Thanks, largely, to Itunes and Ipod today the two leading booksellers of USA have sharply cut down the floor space allocated for CD's. Would selling books, hence the book stores themselves, follow that route?  Just 2 days ago 'Barnes and Noble' announced that it is  up for sale. B&N is America's leading bookseller. I often used to point that a book store with a healthy stock price shows how much America loves books and music. That is still true except that there is a new kid in the block. Why would I go to a book store if I can read New York Times book review online and browse sample chapters sitting at home (or a park or a train) sipping the same Starbucks coffee. In fact I can do all that sitting at a coffee store with wi-fi.

All that I said until now only shows how e-books come close to reading a printing book, help give the experience of browsing at a book store and in some incremental way enhance those two experiences. Unlike the Kindle,today, the IPad is redefining publishing industry and how we read.

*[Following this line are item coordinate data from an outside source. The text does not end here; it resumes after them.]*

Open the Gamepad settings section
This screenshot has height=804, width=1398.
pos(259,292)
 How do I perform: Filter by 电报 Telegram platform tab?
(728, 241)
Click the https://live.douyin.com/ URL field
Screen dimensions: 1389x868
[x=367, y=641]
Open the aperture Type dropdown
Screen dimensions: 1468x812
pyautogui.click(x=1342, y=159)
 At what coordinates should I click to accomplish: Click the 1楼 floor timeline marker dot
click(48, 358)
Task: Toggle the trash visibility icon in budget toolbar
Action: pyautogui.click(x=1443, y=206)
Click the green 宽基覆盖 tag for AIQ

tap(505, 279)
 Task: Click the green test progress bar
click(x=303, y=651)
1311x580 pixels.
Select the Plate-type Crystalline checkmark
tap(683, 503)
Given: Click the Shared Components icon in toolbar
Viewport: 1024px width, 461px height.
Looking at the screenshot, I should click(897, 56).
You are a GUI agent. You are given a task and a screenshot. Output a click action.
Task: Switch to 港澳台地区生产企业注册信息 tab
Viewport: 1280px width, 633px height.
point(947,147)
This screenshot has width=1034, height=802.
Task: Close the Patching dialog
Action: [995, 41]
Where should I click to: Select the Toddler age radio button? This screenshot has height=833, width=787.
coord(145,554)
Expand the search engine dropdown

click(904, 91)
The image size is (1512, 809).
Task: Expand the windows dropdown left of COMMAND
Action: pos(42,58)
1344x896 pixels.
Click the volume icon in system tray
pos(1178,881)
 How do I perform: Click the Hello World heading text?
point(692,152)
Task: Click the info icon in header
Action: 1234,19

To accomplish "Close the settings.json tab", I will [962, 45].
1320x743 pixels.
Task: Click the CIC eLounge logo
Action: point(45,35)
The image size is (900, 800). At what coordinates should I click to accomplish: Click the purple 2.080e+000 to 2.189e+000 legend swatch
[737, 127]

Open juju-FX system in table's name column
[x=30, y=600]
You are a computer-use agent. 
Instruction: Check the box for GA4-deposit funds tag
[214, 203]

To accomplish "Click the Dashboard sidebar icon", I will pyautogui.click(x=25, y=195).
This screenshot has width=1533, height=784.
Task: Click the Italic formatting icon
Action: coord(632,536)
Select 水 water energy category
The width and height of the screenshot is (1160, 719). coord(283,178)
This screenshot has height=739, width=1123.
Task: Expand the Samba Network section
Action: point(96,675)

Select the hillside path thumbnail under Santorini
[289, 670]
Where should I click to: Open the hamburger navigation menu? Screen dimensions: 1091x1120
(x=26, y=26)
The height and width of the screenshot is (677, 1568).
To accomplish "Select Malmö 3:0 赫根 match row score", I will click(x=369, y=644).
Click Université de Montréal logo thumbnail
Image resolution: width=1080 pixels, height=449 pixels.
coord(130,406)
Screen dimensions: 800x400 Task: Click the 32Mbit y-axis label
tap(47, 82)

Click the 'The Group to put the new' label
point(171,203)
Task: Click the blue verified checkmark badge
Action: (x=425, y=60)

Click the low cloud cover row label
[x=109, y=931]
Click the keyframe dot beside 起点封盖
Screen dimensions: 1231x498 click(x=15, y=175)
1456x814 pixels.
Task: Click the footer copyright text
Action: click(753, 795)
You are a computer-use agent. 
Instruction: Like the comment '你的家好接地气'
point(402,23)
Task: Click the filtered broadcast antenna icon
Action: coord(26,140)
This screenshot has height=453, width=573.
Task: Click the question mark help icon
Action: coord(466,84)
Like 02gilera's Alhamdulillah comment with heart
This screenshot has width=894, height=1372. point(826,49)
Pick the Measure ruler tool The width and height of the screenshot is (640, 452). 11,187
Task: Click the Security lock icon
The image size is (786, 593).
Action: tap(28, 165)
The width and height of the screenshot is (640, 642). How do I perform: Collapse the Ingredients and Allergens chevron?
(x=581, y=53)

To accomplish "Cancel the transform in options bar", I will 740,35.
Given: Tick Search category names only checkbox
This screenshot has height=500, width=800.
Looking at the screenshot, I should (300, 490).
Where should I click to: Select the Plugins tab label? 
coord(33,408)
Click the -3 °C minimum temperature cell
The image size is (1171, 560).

Publishers are now designing multi-media interlaced books for Ipad. e-books with embedded video and hyperlinks are being designed exploiting the potential of an internet connected tablet PC. Encyclopedia Britannica has cut down sharply its famed printed encyclopedia because doing a research tracing hyperlinks on the net is more fun and I need not stack 30 volumes of books that could contain outdated data.

Publishers were grumbling how Amazon compelled them to drive down prices of kindle editions for new hardcovers when Apple entered the arena they breathed a sigh of relief. However, Apple too, for competitiveness started driving down prices in tandem. Today there is an investigation if Apple and Amazon are indulging in price fixing. That aside, what has enthused publishers is that thanks to electronic formatting they can now sell various "VERSIONS" of the same book at different price levels.

It is a common practice in DVD retailing to sell a "director's cut" with some more extras than the usual DVD. The "Directors Cut" or "Special Edition" would usually be released later than the initial release prompting movie affficionados to buy the same movie twice. This is rarely done for books. Even with a mega-blockbuster like Harry Potter the maximum they could do when the last book came out was to re-issue all the earlier editions and come up with a "boxed set of 7" but that sales was practically nil. Who would waste tens of dollars buying a boxed set when almost everybody had religiously bought each issue and was holding on to it?

Rare exceptions do occur but still with less success than the DVD world. Stephen Hawking's cult classic "A brief History of Time" has been re-issued with pictures and glossy printing. I could see that book make a splash in a very special IPad edition. Imagine reading about curvature of space time alongside an animation of a ball in a trampoline. Any kid would fall in love with science. Reading is never a linear activity but with this kind of reading the mind would race in way more directions and the reading experience itself is elevated to a much higher plane.

Would all this mean the death knell for Gutenberg's invention? Not at all. Still the book remains cheaper and easy to acquire, more universal in format. Broadband connectivity, affordability etc still constrain the e-book industry. Of one thing we can be sure though. We are at the cusp of a new wave.